The cicada, life, death and immortality

The cicada, life, death and immortality

Death and birth are complementary stages of existence. Death is the oldest, life the youngest; we humans make a mistake in opposing death to life.

Posted at 9:00 am

That’s what African wisdom says. As proof, at the end of life as at the end of pregnancy, care is important: a dying venerable must be accompanied with the same attention as a vulnerable baby. While some pack their bags to embark on the last trip, others prepare to disembark and settle down. I almost see a certain complementarity in the fact that nature takes the last breath of one to make it the first breath of the other.

Why am I telling you about the reaper? Because another old branch of the Quebec artist family tree, director André Brassard, left us this week. In recent years, many of us have been saddened by the departure of all those people who have dilated our spleens, touched our hearts or stimulated our minds. This feeling lived in me after the death of Pierre Marcotte, Serge Bouchard, Paolo Noël, Rita Lafontaine, André Melançon, Pierre Légaré, Janine Suto, Andrée Lachapelle, Jean-Claude Labrecque, Gilles Pelletier, Claude Péloquin, André Montmorency, Bob Walsh , Paul Buissonneau, Frédéric Back, Pierre Falardeau and many others. There are also the more dramatic cases of Karim Ouellet, Patrick Bourgeois or Dédé Fortin who left at their best.

All these creators, who are so many markers of the sociocultural evolution of Quebec, left leaving a great void behind them.

Faced with this observation, a mixture of sadness and nostalgia, it is the image of the autumn cold that settles, taking with it the songs of a generation of cicadas, that comes to mind. Before continuing, I must point out that by mixing songs and cicadas, I perpetuate the same misconceptions as Jean de La Fontaine in his famous fable. The Ant and the GrasshopperAttributing too much virtue and merit to the ant, the narrator can almost be heard berating the grasshopper for its laziness and lack of foresight. However, beyond the value judgment that is indirectly raised about the life of an artist, this fable has nothing to do with the biology of cicadas. in the 19me century, a scientist named Henry Fabre was already rebelling against this legend, which he said testified to a great ignorance of the cicada on the part of its author. More recently, my friend Jean-Pierre Bourassa, the eminent Quebec entomologist, addressed the issue on my radio show with the same critical conclusion.

The cicada does not eat flies or worms. Rather, it sucks sap from plants by pushing its face into branches and roots. She uses this mouthpiece as a drinking straw. It also cannot suffer from cold and hunger in winter because it dies at the end of the hot season. He farts on the fret just before the fret. With such a short adult life, there is no need to mimic the ant and build up reserves. Why buy RRSPs when you’re sure you won’t benefit from them?

As for its musical performances, without offending the narrator either, the cicada is not a singer, but a kind of percussionist, an insect that has more rhythm than voice. In fact, his music is a simple courtship tool that we enjoy without being the recipients of it. Coming out of the ground, the males perform these serenades to attract a mate and mate before they die. Females “prefer” to remain silent. It must be said that playing music exposes males to the risk of being seen and eaten by a predator. But what wouldn’t we do to find love?
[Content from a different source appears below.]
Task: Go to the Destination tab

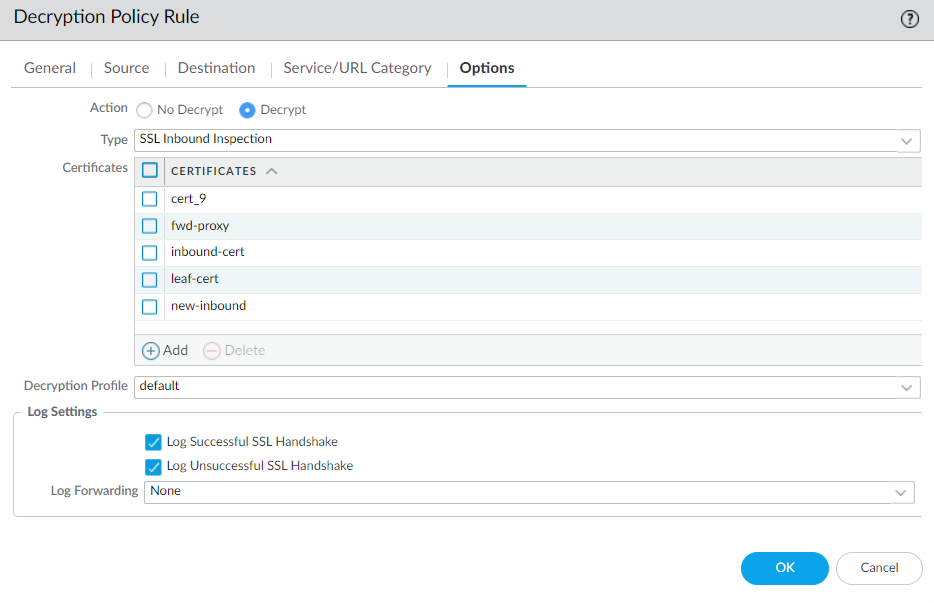Action: (x=216, y=68)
Once the reproduction is over, the cicadas fall silent and give way to a sad silence in the trees and flower beds. This is how the lives of these old artists and creators also pass, whose curtain falls hopelessly and far from the public. At least, until television announces his departure and broadcasts the film of his life already shot and edited while waiting for the bad news.

But there is another way of seeing the fate reserved for the cicada by a natural selection that may seem ruthless to us. In fact, while the males and females are dying, their tiny young begin a new cycle. These larvae will remain well hidden underground where they will find food in the roots of trees. As adults, these insects will come out of hiding during the summer months to gratify us with their soothing music. The cicadas die, but the cicada remains! Such is the framework of the musical comedy-drama of the cicada that can be called Eros and Thanatos (sex and death).
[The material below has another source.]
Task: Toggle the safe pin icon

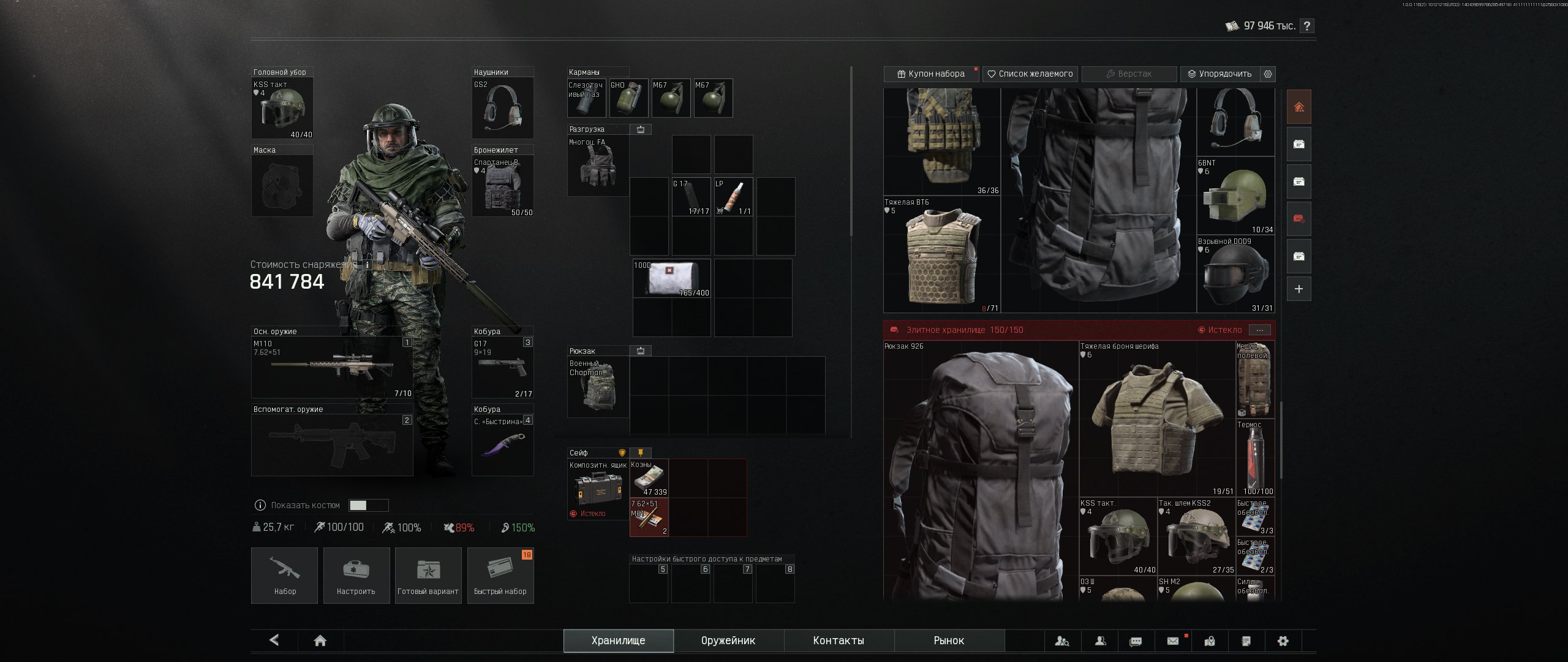Action: tap(641, 452)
It’s his way of taunting the grim reaper and finding his way to eternity in the biosphere. A bit like a great work of art outlives its creator and also grants him a form of immortality. After all, isn’t art also a way of sublimating the consciousness of death, so difficult to bear for the intelligent bipeds that we are?

Selfishly, we would like the artists who do us good to be eternal. Unfortunately, our story is not far from that of the cicadas or the autumn leaves that turn color before giving way to the spray of the next spring.